- 20405 Schoolcraft Road Detroit, MI 48223

Information
- Type: Private
- Established: 1998
- Enrollment: ~40
- Information: (313) 541-3531
- Organization structure: Nonprofit
- Website: missioncity.org

= City Mission Academy =

Christian private school in Detroit, US

City Mission Academy is a private, non-denominational Christian, charitable organization and K-5 school operating in the community of Brightmoor, Detroit, since 1998.

==History==
The City Mission program was initiated in 1998 by Nicole Aikens, a former childhood resident of the Brightmoor community and disillusioned social worker who believed that the social welfare system was failing to do enough to break the cycle of generational poverty that she saw in the lives of many people she worked with.

Beginning with seven students and seven volunteer tutors, City Mission began to offer a K-5 school program, mentoring programs, training for life skills, as well as a family development program. Students and their families were also provided with meals and clothing.

The organization claims that their student enrollment has increased from 50 to 100% year after year.

==Programs==
The programs offered by City Mission Academy are based around a stated "four pillars" approach that includes the K-5 academy, after hours tutoring, leadership development, and family development programs. These programs are implemented in an attempt to provide around the clock support and influence to the Brightmoor neighborhood.

===Academy===
City Mission Academy's education program currently encompasses a full K-5 school curriculum, which is intended to replace traditional public school programs students might have previously been enrolled in.

Beyond the basic educational program, the K-5 students are engaged through a series of extra-curricular programs designed to provide alternatives to the frequent negative examples the students are either exposed to or drawn into.

As many families in the Brightmoor community struggle with poverty and cannot afford to pay the basic tuition costs of their children, City Mission Academy operates primarily on donations and fundraising efforts. Parents are still required to make a small payment towards the tuition, or volunteer hours at the academy's facility if they cannot pay.

===Tutoring and mentoring===
City Mission Academy operates a tutoring program for elementary students that is designed with personalized assessments and curriculum designed to help increase test scores and grade level proficiencies.
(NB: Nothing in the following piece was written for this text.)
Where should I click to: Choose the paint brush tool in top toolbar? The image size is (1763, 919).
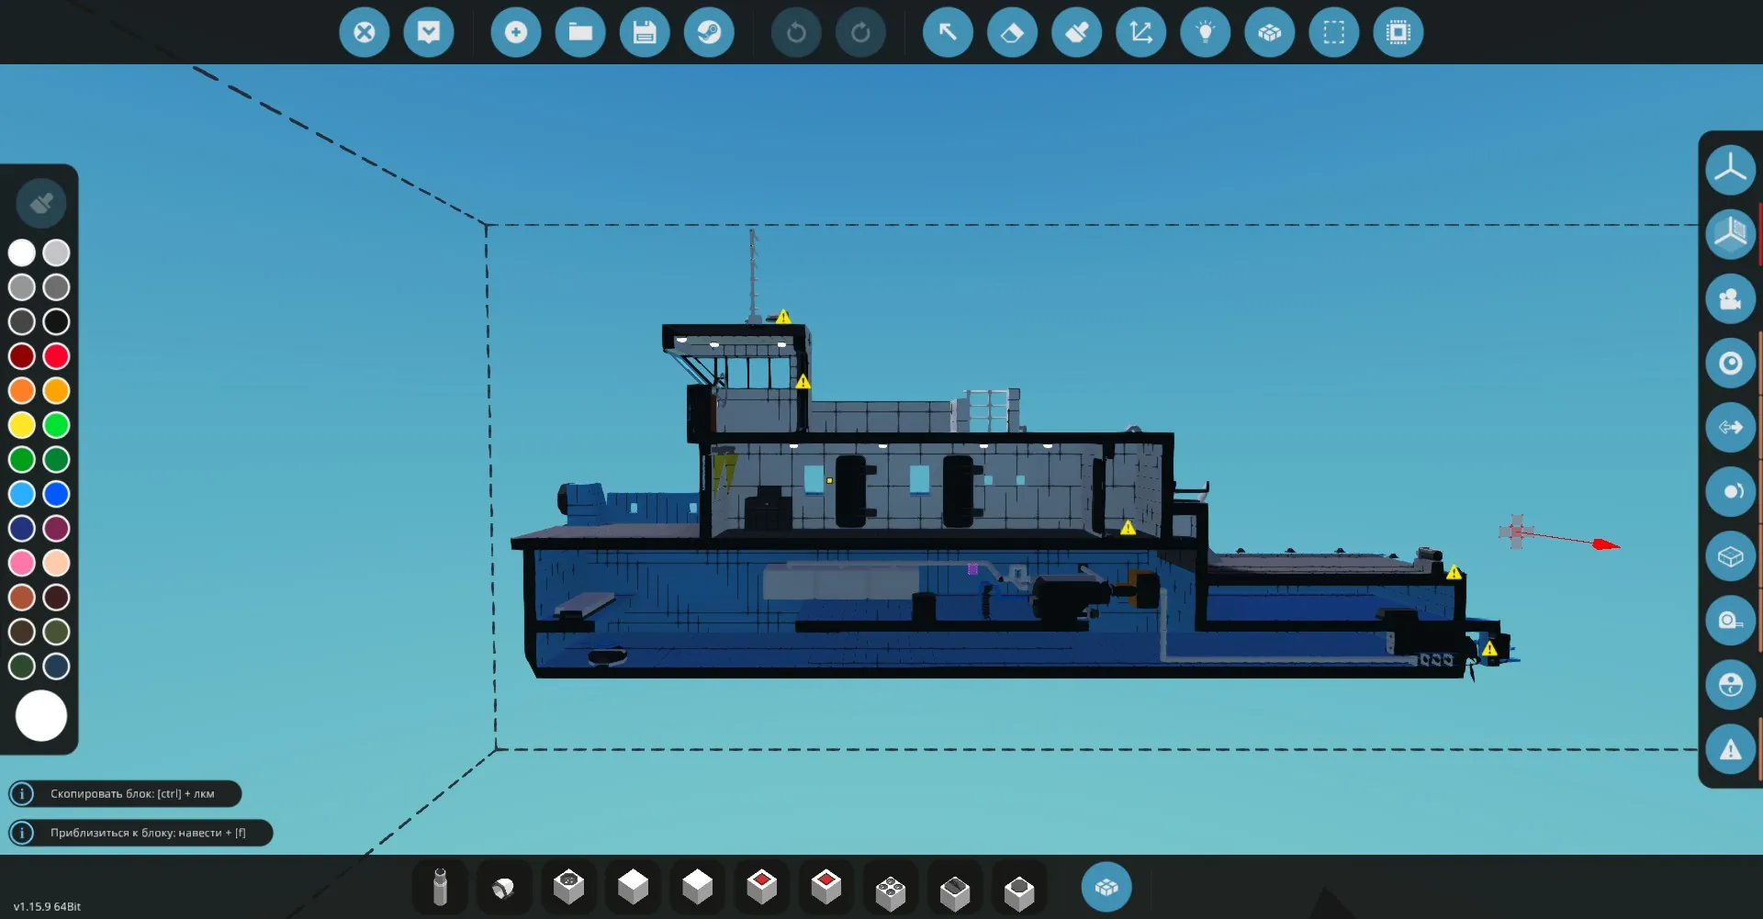(x=1076, y=33)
Older students are engaged through a mentoring program that pairs them with adult volunteers with a curriculum based around life skills and character development. The program is available to students in both junior high and high school.

===Leaders in Training===
For students that have completed the tutoring and mentoring programs offered by City Mission Academy, the organization offers their LIT (Leaders in Training) Program. The program is described by City Mission as providing alternatives to drugs, gangs, and teen pregnancy. This is accomplished through development of relationships with City Mission staff and volunteers, through the completion of leadership curriculum, compulsory volunteering with youngsters in Homework Club and a program of personal and professional skill development.

===Family development===
City Mission Academy assists families in Brightmoor with a program that helps to provide for basic necessities, GED and job preparedness, and training in fiscal responsibility.

==Community involvement==
To assist in building strong ties with the community of Brightmoor, all staff employed at the academy are required to relocate and live in the Brightmoor area itself.
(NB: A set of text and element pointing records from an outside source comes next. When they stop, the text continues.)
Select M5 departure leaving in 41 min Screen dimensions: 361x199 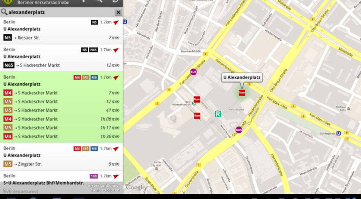(61, 110)
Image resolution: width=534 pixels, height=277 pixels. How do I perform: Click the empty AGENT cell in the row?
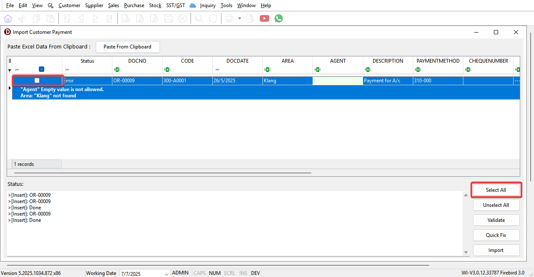click(338, 81)
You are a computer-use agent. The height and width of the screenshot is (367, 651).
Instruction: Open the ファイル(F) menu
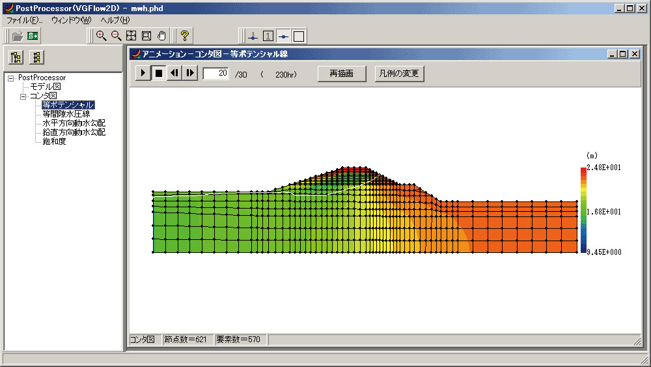click(x=24, y=20)
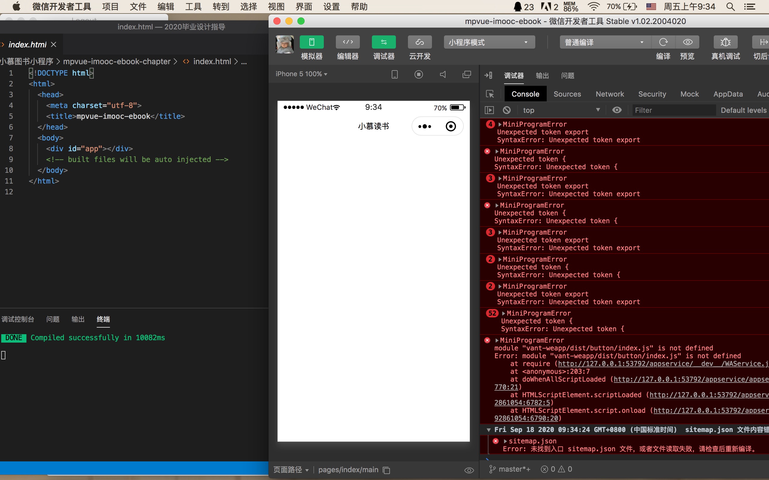769x480 pixels.
Task: Toggle the Editor (编辑器) panel icon
Action: pyautogui.click(x=348, y=42)
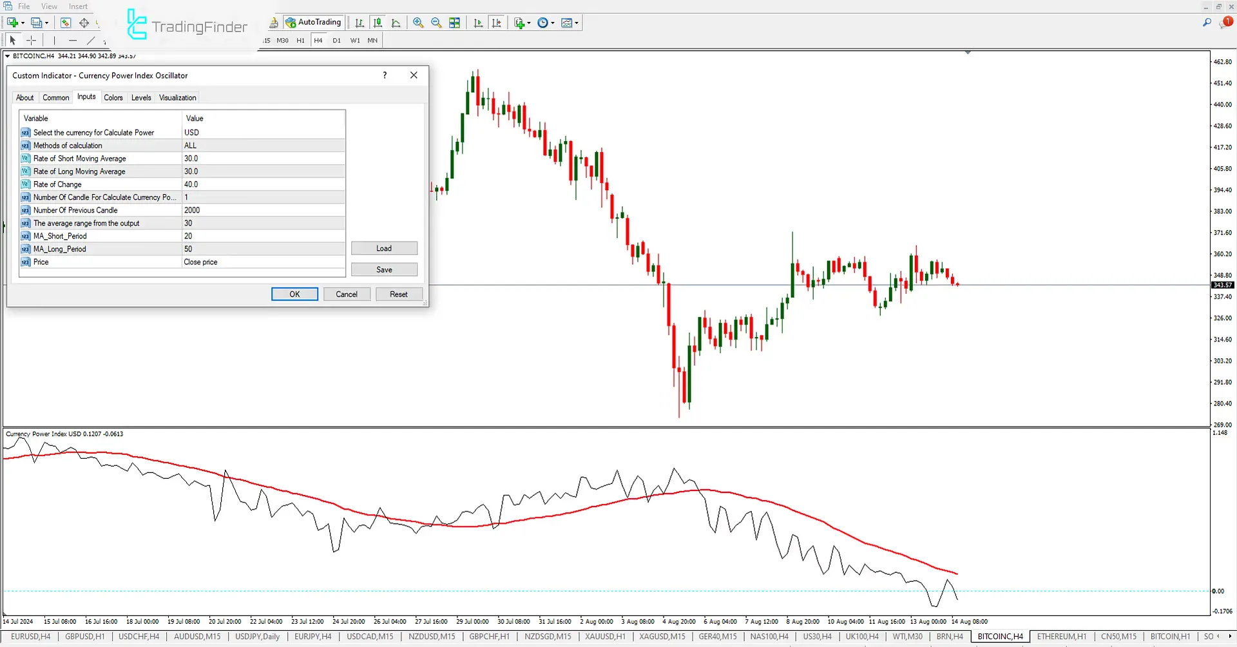This screenshot has width=1237, height=647.
Task: Toggle the AutoTrading button
Action: [x=313, y=23]
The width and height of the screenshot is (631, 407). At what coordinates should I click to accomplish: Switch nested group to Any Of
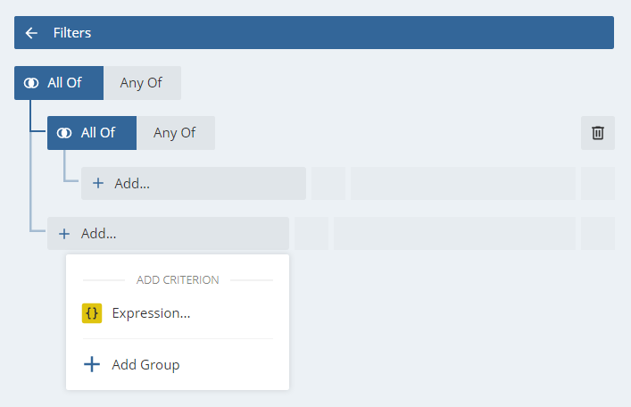[175, 133]
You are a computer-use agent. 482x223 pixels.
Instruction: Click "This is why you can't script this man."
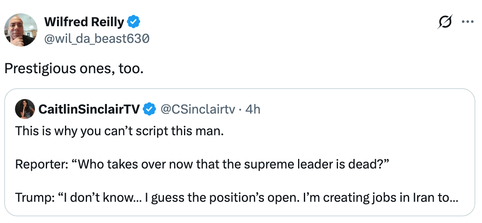pyautogui.click(x=119, y=132)
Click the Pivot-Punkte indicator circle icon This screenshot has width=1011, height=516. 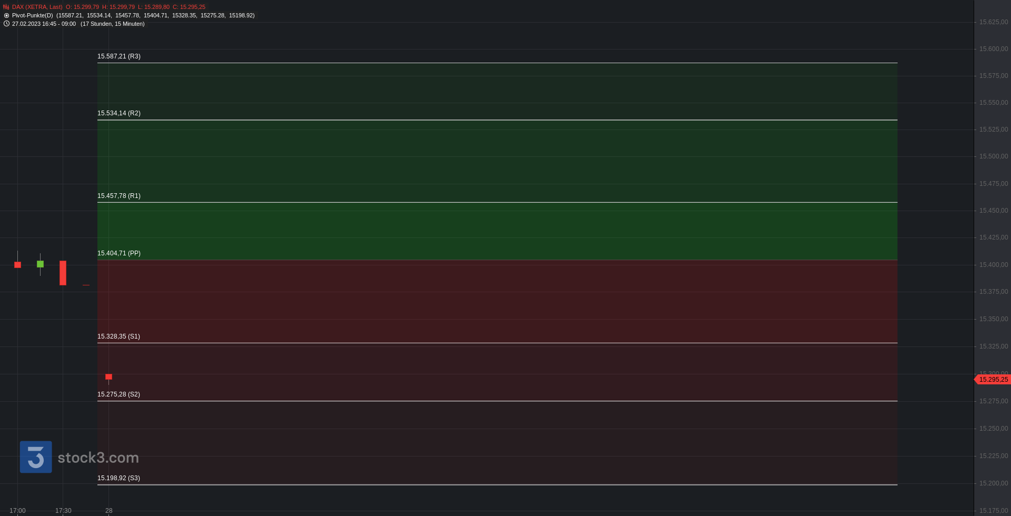[6, 16]
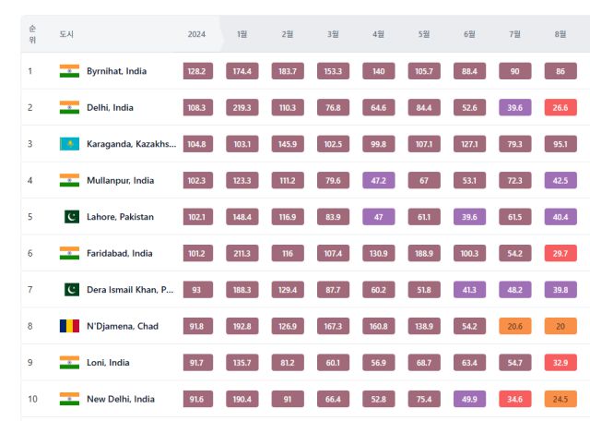This screenshot has height=421, width=590.
Task: Click the India flag beside Loni
Action: pos(69,363)
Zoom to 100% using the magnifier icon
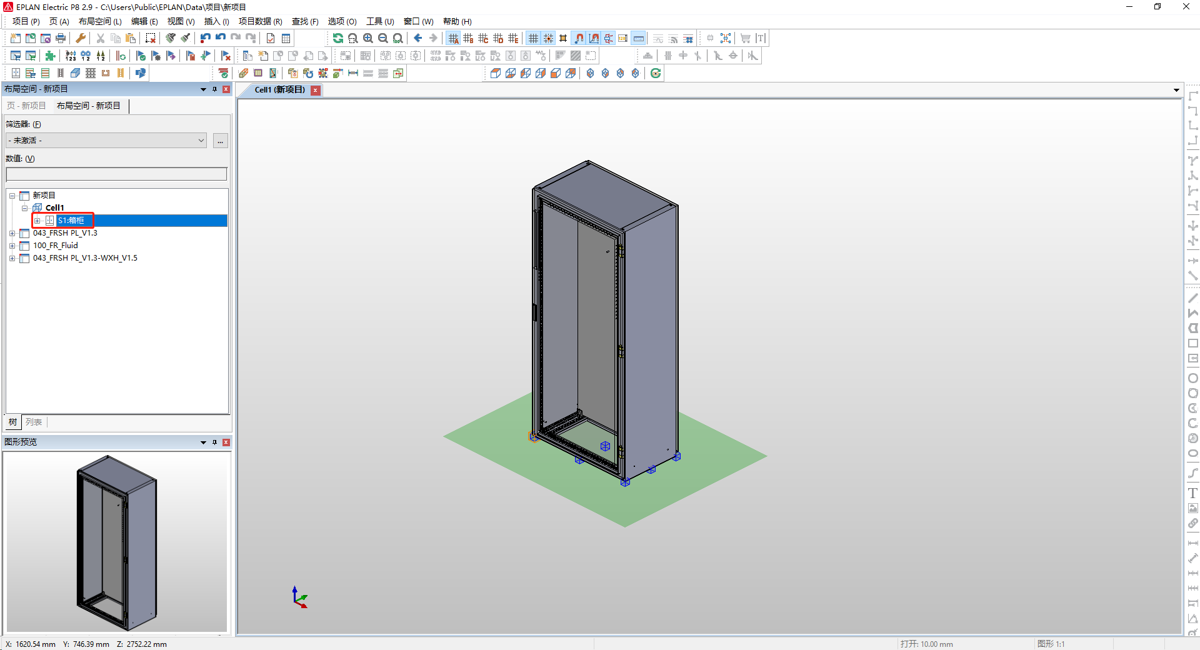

City Mission Academy is also an official member of the Brightmoor Alliance, an organization of businesses, charities, churches all focused on development and revitalization of the Brightmoor community.

===Fundraising===
As City Mission Academy does not charge full tuition for its students or participants in its social outreach programs, the organization is heavily reliant on donations and fundraising events for its operating costs. Funds are solicited through the main website, with an emphasis on investment in individual students.
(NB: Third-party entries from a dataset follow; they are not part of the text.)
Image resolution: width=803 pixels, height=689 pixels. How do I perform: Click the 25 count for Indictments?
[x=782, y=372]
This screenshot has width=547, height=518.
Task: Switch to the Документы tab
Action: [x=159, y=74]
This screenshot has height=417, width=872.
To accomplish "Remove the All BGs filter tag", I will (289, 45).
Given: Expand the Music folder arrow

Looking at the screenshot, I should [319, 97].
Other fundraising events include benefit concerts, and golf tournaments.

City Mission Academy has also partnered with alternative giving avenues such as Project 12 Baskets and Shop to Earn.

==Future plans==
Proposed development for City Mission Academy includes the expansion of the facilities on Schoolcraft Road into a facility that encompasses two floors allowing for potential attendance to grow to two hundred from current levels, along with the building of a full gymnasium for the use of students.